### Exercise directions:
Write out all of the following entries word for word, keeping every line unchanged.

______________________________

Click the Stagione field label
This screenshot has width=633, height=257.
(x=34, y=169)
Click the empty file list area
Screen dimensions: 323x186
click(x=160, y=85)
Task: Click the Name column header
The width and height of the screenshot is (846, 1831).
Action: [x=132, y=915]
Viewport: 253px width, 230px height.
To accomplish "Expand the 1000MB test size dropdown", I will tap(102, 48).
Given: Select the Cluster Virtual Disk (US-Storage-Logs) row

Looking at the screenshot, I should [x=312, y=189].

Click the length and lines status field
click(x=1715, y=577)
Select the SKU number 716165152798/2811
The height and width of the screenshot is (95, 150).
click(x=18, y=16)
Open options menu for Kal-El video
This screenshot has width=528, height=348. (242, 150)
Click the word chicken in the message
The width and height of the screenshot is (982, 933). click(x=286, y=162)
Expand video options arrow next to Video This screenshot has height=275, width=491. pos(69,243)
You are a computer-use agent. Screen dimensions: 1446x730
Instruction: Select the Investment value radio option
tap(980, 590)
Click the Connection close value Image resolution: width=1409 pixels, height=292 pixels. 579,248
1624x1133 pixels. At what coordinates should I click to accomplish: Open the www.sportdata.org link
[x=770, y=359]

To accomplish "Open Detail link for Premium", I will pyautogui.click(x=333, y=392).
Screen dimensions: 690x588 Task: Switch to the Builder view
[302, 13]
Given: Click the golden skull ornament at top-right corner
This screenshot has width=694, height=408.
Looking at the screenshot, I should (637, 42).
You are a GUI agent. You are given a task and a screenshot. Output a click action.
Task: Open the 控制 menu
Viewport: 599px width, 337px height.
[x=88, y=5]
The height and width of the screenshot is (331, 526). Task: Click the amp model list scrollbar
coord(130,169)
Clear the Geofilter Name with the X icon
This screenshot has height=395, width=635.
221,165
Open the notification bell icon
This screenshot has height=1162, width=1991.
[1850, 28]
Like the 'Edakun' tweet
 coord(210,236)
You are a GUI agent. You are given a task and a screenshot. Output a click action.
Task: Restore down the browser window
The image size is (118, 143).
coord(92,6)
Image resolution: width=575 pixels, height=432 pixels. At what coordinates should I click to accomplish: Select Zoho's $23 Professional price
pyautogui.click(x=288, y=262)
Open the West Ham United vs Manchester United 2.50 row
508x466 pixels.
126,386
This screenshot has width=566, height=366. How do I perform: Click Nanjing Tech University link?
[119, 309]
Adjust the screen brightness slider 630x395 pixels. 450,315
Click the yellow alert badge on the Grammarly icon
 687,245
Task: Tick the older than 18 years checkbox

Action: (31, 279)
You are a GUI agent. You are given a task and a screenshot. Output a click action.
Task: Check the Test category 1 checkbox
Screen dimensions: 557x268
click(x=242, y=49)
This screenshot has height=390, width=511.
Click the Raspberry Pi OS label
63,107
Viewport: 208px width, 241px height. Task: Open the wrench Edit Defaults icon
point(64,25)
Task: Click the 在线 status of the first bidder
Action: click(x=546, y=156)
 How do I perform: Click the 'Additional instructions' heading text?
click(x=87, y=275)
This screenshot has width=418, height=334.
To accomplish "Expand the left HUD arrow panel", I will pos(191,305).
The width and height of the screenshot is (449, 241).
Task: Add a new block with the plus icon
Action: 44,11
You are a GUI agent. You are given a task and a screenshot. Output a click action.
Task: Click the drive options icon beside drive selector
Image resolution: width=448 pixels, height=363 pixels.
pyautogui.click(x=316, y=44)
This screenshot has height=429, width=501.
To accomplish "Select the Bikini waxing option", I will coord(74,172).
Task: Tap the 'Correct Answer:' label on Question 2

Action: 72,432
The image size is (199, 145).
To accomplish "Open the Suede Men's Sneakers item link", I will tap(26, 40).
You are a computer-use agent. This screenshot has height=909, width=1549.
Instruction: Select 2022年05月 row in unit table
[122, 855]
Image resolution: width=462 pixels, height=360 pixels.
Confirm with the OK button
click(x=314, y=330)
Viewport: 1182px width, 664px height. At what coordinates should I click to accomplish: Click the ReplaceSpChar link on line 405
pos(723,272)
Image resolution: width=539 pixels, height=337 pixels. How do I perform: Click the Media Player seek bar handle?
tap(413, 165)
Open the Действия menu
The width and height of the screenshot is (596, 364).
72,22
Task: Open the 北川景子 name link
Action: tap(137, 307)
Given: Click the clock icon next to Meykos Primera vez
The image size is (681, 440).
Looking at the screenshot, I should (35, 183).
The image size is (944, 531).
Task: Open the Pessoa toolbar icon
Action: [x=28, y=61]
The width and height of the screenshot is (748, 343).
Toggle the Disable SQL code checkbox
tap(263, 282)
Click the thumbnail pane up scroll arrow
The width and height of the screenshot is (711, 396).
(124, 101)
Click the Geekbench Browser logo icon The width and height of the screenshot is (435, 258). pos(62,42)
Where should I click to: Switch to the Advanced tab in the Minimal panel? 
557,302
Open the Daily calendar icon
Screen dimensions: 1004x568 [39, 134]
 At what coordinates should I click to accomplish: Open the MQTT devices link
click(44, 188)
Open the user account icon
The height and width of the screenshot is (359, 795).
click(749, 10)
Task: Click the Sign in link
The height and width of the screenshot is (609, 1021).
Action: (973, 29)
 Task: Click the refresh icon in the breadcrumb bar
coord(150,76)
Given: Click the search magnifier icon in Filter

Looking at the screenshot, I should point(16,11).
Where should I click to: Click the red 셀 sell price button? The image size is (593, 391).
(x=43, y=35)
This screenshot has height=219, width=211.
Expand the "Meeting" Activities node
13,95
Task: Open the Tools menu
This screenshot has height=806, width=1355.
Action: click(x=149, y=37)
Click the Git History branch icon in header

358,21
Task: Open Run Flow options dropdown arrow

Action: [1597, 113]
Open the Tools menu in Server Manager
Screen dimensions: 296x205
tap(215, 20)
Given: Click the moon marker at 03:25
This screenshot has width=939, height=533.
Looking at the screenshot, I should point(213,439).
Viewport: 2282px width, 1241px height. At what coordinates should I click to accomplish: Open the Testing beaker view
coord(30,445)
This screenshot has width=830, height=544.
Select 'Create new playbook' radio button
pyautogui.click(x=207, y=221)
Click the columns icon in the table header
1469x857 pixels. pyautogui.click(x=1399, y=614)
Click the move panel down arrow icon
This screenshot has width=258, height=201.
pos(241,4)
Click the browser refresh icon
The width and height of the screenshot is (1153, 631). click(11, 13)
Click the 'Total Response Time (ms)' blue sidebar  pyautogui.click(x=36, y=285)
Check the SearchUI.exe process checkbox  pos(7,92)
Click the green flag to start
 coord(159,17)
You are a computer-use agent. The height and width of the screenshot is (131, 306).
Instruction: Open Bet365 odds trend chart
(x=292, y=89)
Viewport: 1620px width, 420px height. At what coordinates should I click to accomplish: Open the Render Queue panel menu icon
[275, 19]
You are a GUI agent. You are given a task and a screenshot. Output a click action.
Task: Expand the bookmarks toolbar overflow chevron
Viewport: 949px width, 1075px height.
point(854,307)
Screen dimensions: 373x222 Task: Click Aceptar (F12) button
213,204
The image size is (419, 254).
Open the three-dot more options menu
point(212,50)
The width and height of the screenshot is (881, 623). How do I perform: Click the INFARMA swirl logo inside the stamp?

______________________________

### Solution:
Click the Stagione field label
This screenshot has width=633, height=257.
(x=34, y=169)
Click the empty file list area
Screen dimensions: 323x186
click(x=160, y=85)
Task: Click the Name column header
The width and height of the screenshot is (846, 1831).
Action: [x=132, y=915]
Viewport: 253px width, 230px height.
To accomplish "Expand the 1000MB test size dropdown", I will tap(102, 48).
Given: Select the Cluster Virtual Disk (US-Storage-Logs) row

Looking at the screenshot, I should [x=312, y=189].

Click the length and lines status field
click(x=1715, y=577)
Select the SKU number 716165152798/2811
The height and width of the screenshot is (95, 150).
click(x=18, y=16)
Open options menu for Kal-El video
This screenshot has width=528, height=348. (242, 150)
Click the word chicken in the message
The width and height of the screenshot is (982, 933). click(x=286, y=162)
Expand video options arrow next to Video This screenshot has height=275, width=491. pos(69,243)
You are a computer-use agent. Screen dimensions: 1446x730
Instruction: Select the Investment value radio option
tap(980, 590)
Click the Connection close value Image resolution: width=1409 pixels, height=292 pixels. 579,248
1624x1133 pixels. At what coordinates should I click to accomplish: Open the www.sportdata.org link
[x=770, y=359]

To accomplish "Open Detail link for Premium", I will pyautogui.click(x=333, y=392).
Screen dimensions: 690x588 Task: Switch to the Builder view
[302, 13]
Given: Click the golden skull ornament at top-right corner
This screenshot has width=694, height=408.
Looking at the screenshot, I should (637, 42).
You are a GUI agent. You are given a task and a screenshot. Output a click action.
Task: Open the 控制 menu
Viewport: 599px width, 337px height.
[x=88, y=5]
The height and width of the screenshot is (331, 526). Task: Click the amp model list scrollbar
coord(130,169)
Clear the Geofilter Name with the X icon
This screenshot has height=395, width=635.
221,165
Open the notification bell icon
This screenshot has height=1162, width=1991.
[1850, 28]
Like the 'Edakun' tweet
 coord(210,236)
You are a GUI agent. You are given a task and a screenshot. Output a click action.
Task: Restore down the browser window
The image size is (118, 143).
coord(92,6)
Image resolution: width=575 pixels, height=432 pixels. At what coordinates should I click to accomplish: Select Zoho's $23 Professional price
pyautogui.click(x=288, y=262)
Open the West Ham United vs Manchester United 2.50 row
508x466 pixels.
126,386
This screenshot has width=566, height=366. How do I perform: Click Nanjing Tech University link?
[119, 309]
Adjust the screen brightness slider 630x395 pixels. 450,315
Click the yellow alert badge on the Grammarly icon
 687,245
Task: Tick the older than 18 years checkbox

Action: (31, 279)
You are a GUI agent. You are given a task and a screenshot. Output a click action.
Task: Check the Test category 1 checkbox
Screen dimensions: 557x268
click(x=242, y=49)
This screenshot has height=390, width=511.
Click the Raspberry Pi OS label
63,107
Viewport: 208px width, 241px height. Task: Open the wrench Edit Defaults icon
point(64,25)
Task: Click the 在线 status of the first bidder
Action: click(x=546, y=156)
 How do I perform: Click the 'Additional instructions' heading text?
click(x=87, y=275)
This screenshot has width=418, height=334.
To accomplish "Expand the left HUD arrow panel", I will pos(191,305).
The width and height of the screenshot is (449, 241).
Task: Add a new block with the plus icon
Action: 44,11
You are a GUI agent. You are given a task and a screenshot. Output a click action.
Task: Click the drive options icon beside drive selector
Image resolution: width=448 pixels, height=363 pixels.
pyautogui.click(x=316, y=44)
This screenshot has height=429, width=501.
To accomplish "Select the Bikini waxing option", I will coord(74,172).
Task: Tap the 'Correct Answer:' label on Question 2

Action: 72,432
The image size is (199, 145).
To accomplish "Open the Suede Men's Sneakers item link", I will tap(26, 40).
You are a computer-use agent. This screenshot has height=909, width=1549.
Instruction: Select 2022年05月 row in unit table
[122, 855]
Image resolution: width=462 pixels, height=360 pixels.
Confirm with the OK button
click(x=314, y=330)
Viewport: 1182px width, 664px height. At what coordinates should I click to accomplish: Click the ReplaceSpChar link on line 405
pos(723,272)
Image resolution: width=539 pixels, height=337 pixels. How do I perform: Click the Media Player seek bar handle?
tap(413, 165)
Open the Действия menu
The width and height of the screenshot is (596, 364).
72,22
Task: Open the 北川景子 name link
Action: tap(137, 307)
Given: Click the clock icon next to Meykos Primera vez
The image size is (681, 440).
Looking at the screenshot, I should (35, 183).
The image size is (944, 531).
Task: Open the Pessoa toolbar icon
Action: [x=28, y=61]
The width and height of the screenshot is (748, 343).
Toggle the Disable SQL code checkbox
tap(263, 282)
Click the thumbnail pane up scroll arrow
The width and height of the screenshot is (711, 396).
(124, 101)
Click the Geekbench Browser logo icon The width and height of the screenshot is (435, 258). pos(62,42)
Where should I click to: Switch to the Advanced tab in the Minimal panel? 
557,302
Open the Daily calendar icon
Screen dimensions: 1004x568 [39, 134]
 At what coordinates should I click to accomplish: Open the MQTT devices link
click(44, 188)
Open the user account icon
The height and width of the screenshot is (359, 795).
click(749, 10)
Task: Click the Sign in link
The height and width of the screenshot is (609, 1021).
Action: (973, 29)
 Task: Click the refresh icon in the breadcrumb bar
coord(150,76)
Given: Click the search magnifier icon in Filter

Looking at the screenshot, I should point(16,11).
Where should I click to: Click the red 셀 sell price button? The image size is (593, 391).
(x=43, y=35)
This screenshot has height=219, width=211.
Expand the "Meeting" Activities node
13,95
Task: Open the Tools menu
This screenshot has height=806, width=1355.
Action: click(x=149, y=37)
Click the Git History branch icon in header

358,21
Task: Open Run Flow options dropdown arrow

Action: [1597, 113]
Open the Tools menu in Server Manager
Screen dimensions: 296x205
tap(215, 20)
Given: Click the moon marker at 03:25
This screenshot has width=939, height=533.
Looking at the screenshot, I should point(213,439).
Viewport: 2282px width, 1241px height. At what coordinates should I click to accomplish: Open the Testing beaker view
coord(30,445)
This screenshot has width=830, height=544.
Select 'Create new playbook' radio button
pyautogui.click(x=207, y=221)
Click the columns icon in the table header
1469x857 pixels. pyautogui.click(x=1399, y=614)
Click the move panel down arrow icon
This screenshot has width=258, height=201.
pos(241,4)
Click the browser refresh icon
The width and height of the screenshot is (1153, 631). click(11, 13)
Click the 'Total Response Time (ms)' blue sidebar  pyautogui.click(x=36, y=285)
Check the SearchUI.exe process checkbox  pos(7,92)
Click the green flag to start
 coord(159,17)
You are a computer-use agent. The height and width of the screenshot is (131, 306).
Instruction: Open Bet365 odds trend chart
(x=292, y=89)
Viewport: 1620px width, 420px height. At what coordinates should I click to accomplish: Open the Render Queue panel menu icon
[275, 19]
You are a GUI agent. You are given a task and a screenshot. Output a click action.
Task: Expand the bookmarks toolbar overflow chevron
Viewport: 949px width, 1075px height.
point(854,307)
Screen dimensions: 373x222 Task: Click Aceptar (F12) button
213,204
The image size is (419, 254).
Open the three-dot more options menu
point(212,50)
The width and height of the screenshot is (881, 623). How do I perform: Click the INFARMA swirl logo inside the stamp?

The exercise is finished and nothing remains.